| DATA FOR ANALYSIS |
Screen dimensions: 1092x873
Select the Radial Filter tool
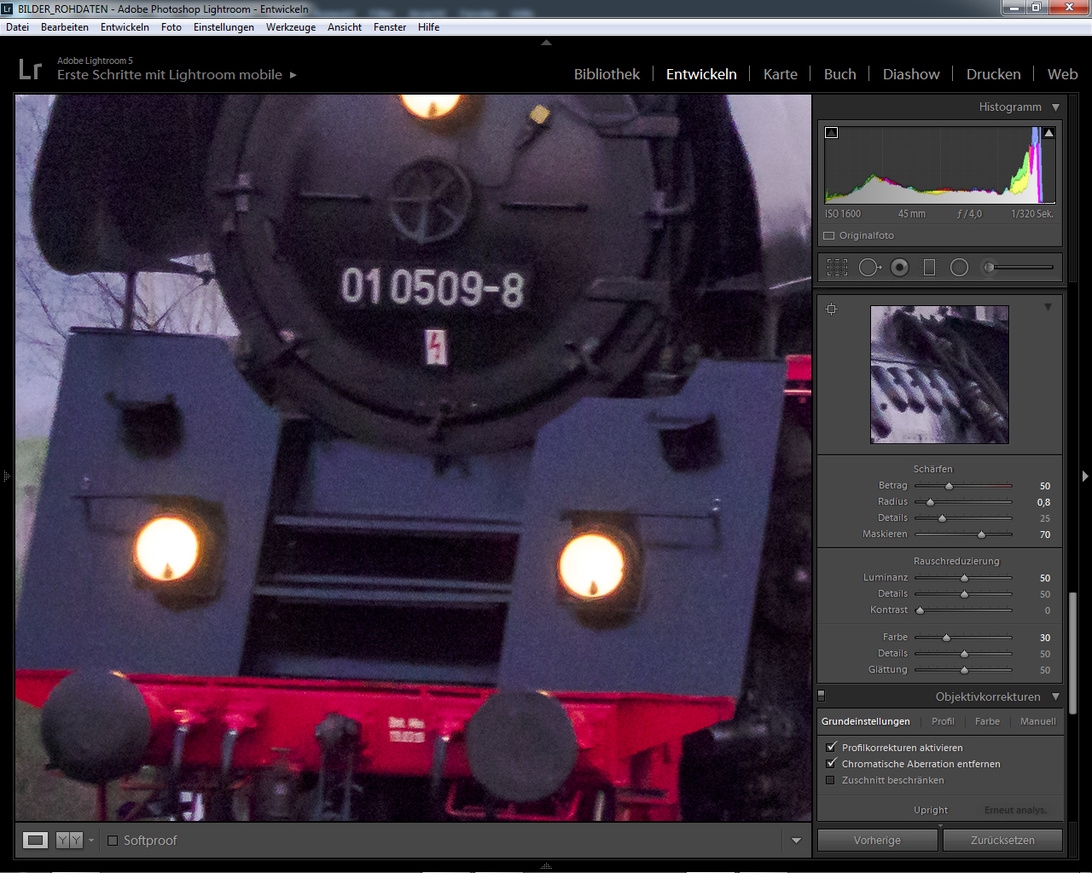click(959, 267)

...

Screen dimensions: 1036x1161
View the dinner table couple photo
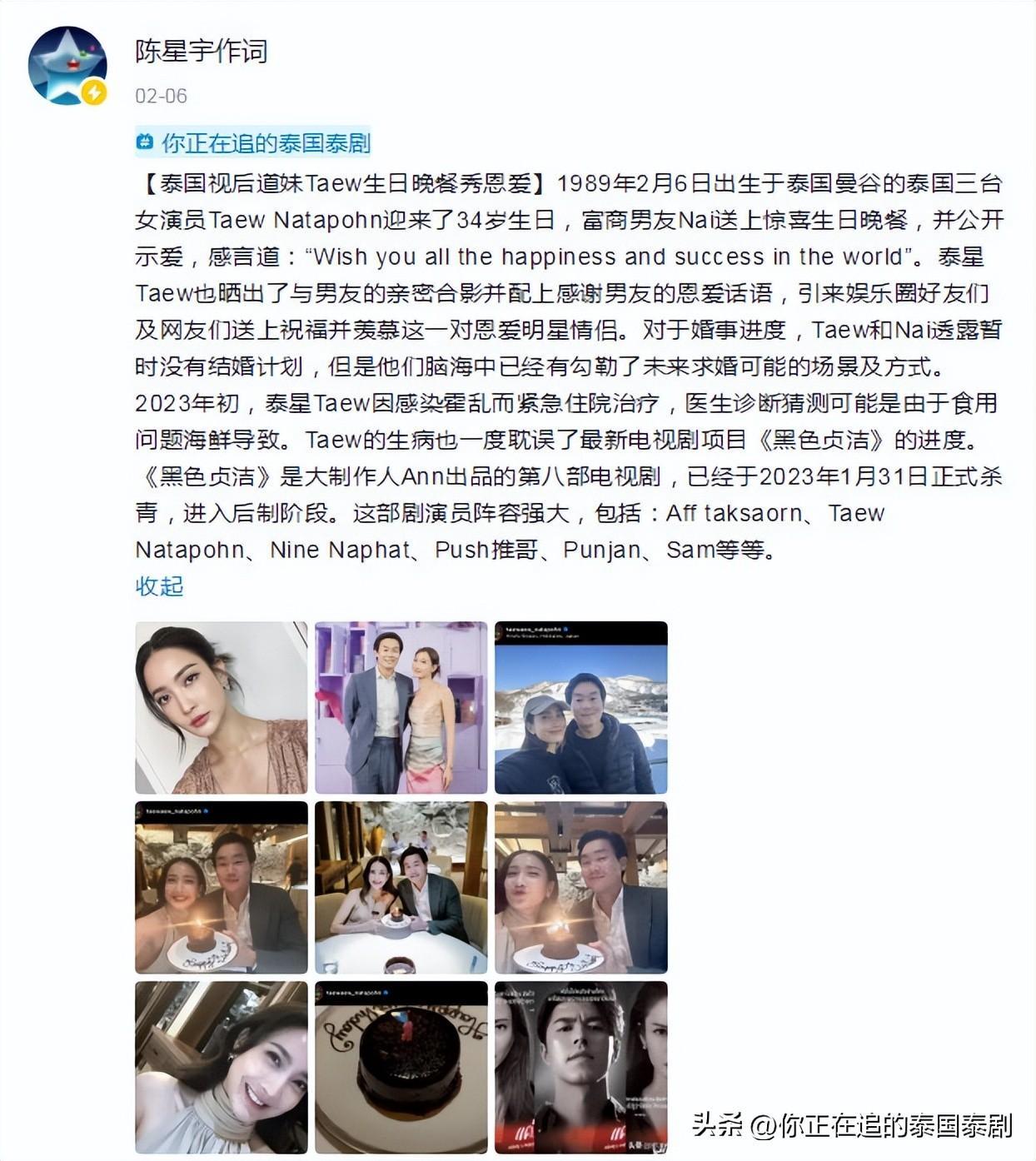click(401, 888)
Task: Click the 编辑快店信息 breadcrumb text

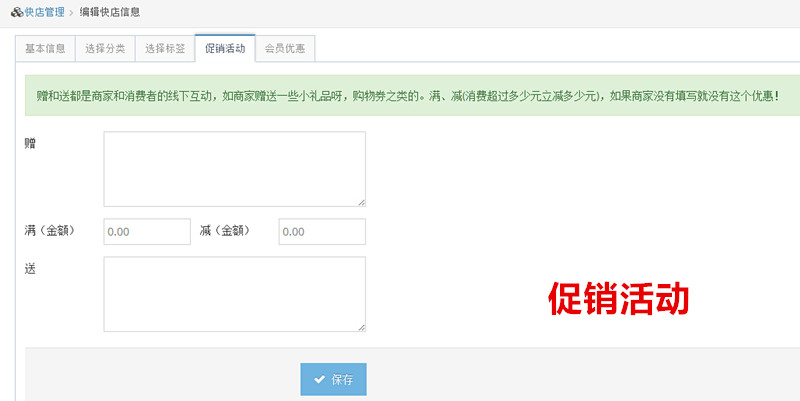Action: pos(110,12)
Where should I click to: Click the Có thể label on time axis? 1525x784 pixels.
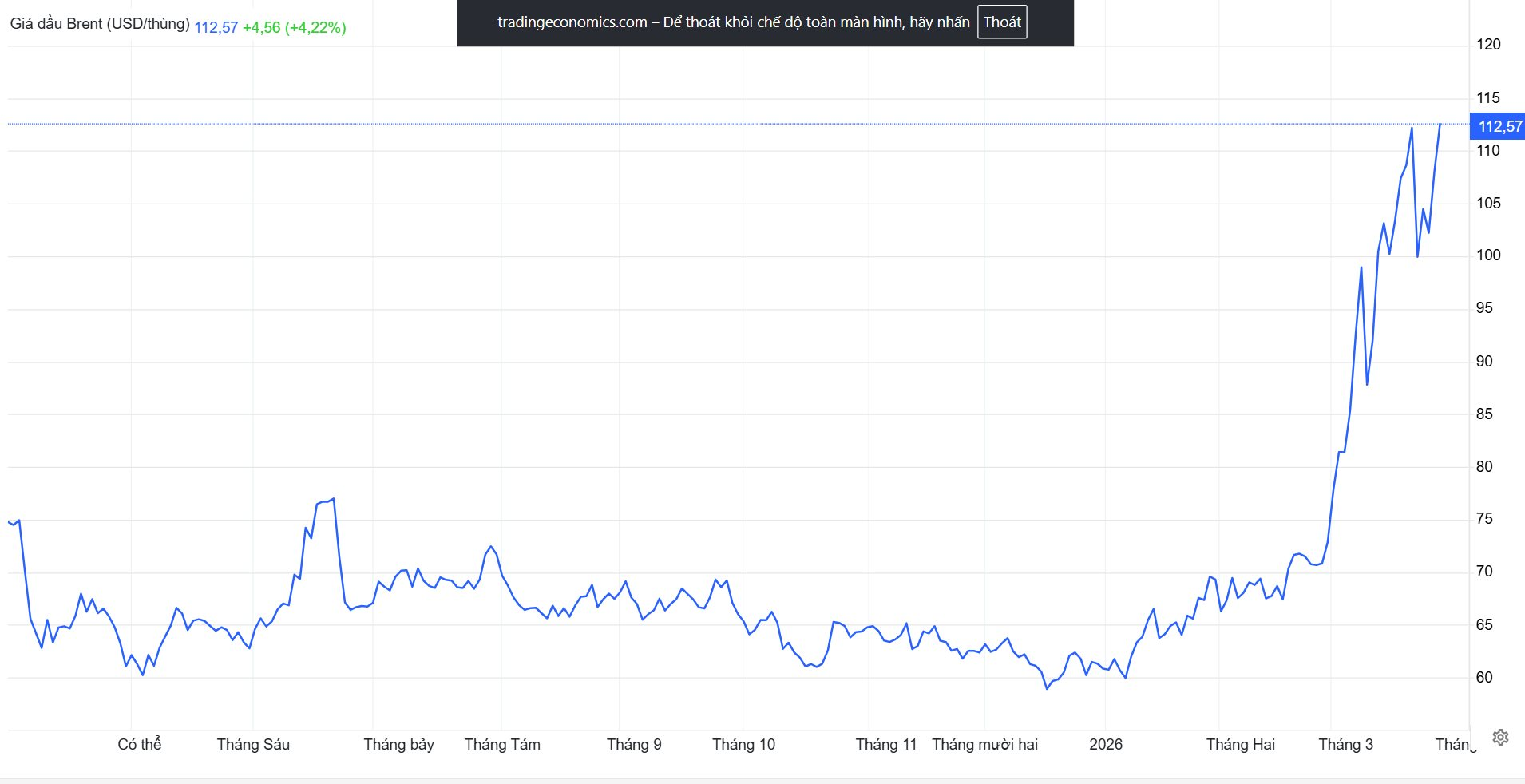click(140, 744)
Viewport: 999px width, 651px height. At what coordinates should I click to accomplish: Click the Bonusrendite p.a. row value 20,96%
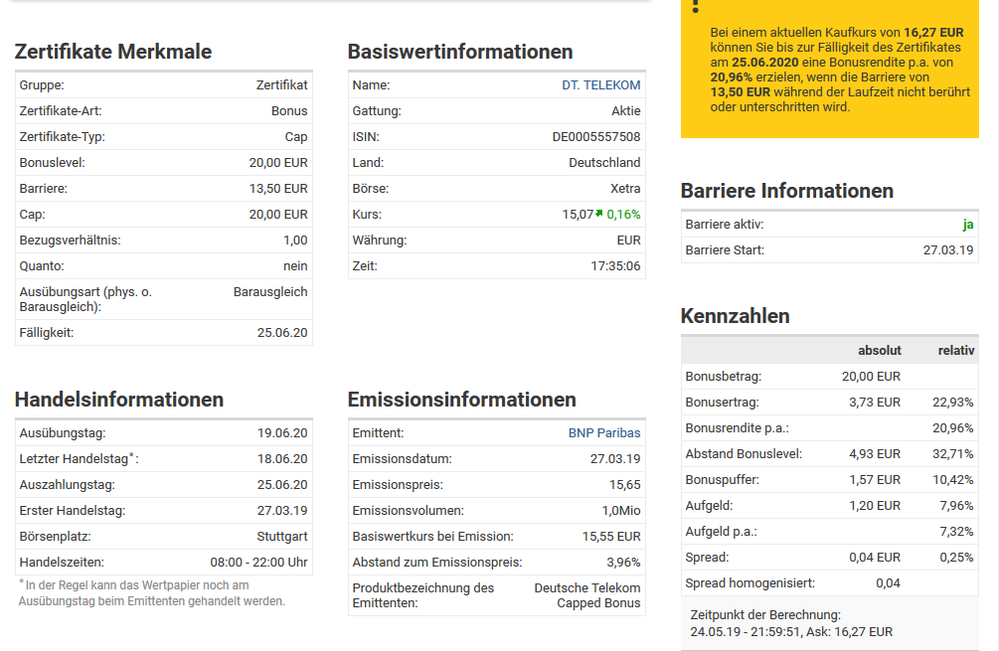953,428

...

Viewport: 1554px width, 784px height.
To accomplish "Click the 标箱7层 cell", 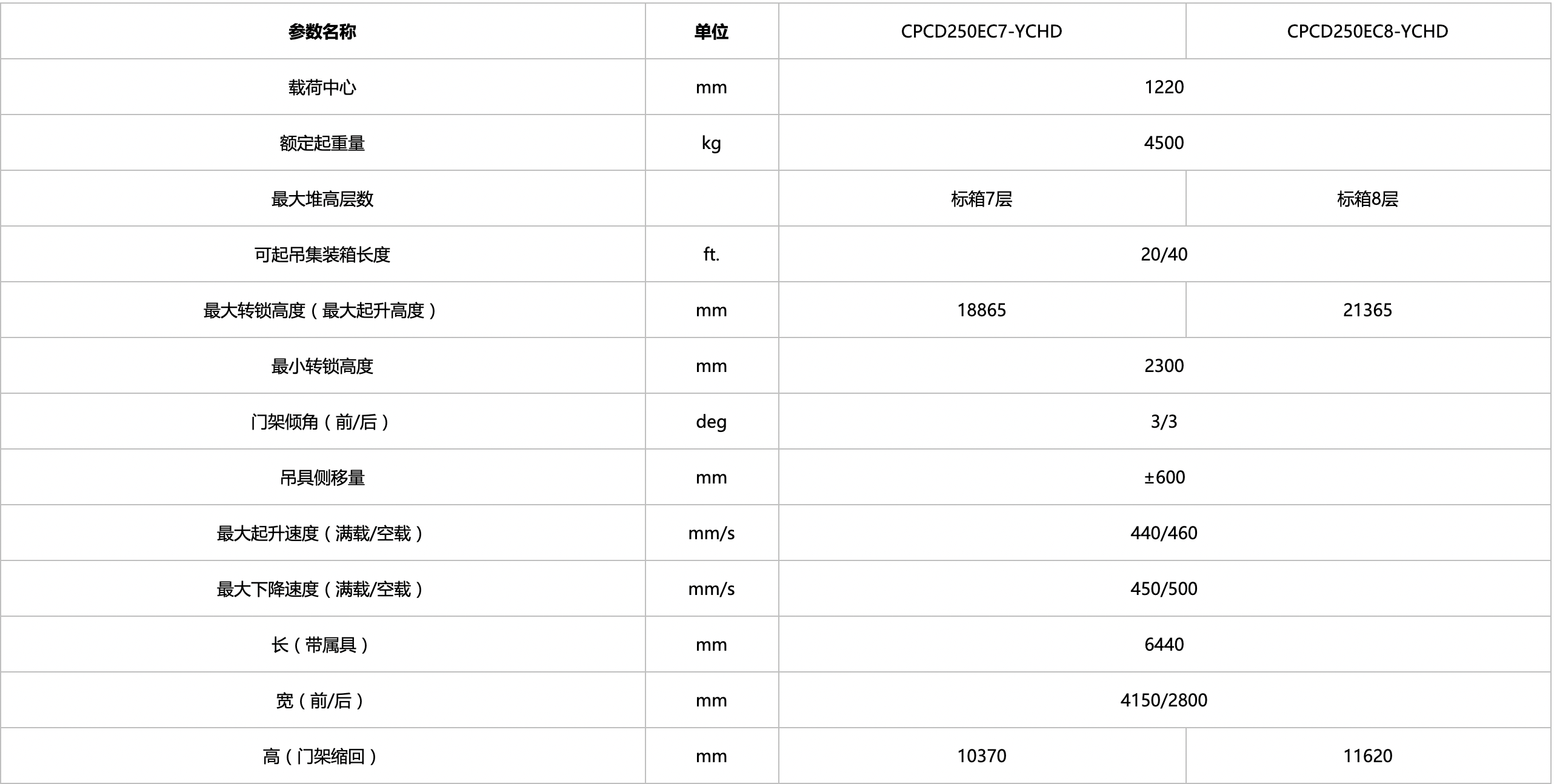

| DESCRIPTION OF THE TASK |
For every line of the records with the string "Screen", add one to a tally; give the final tally alone.

| FINISHED EXERCISE |
2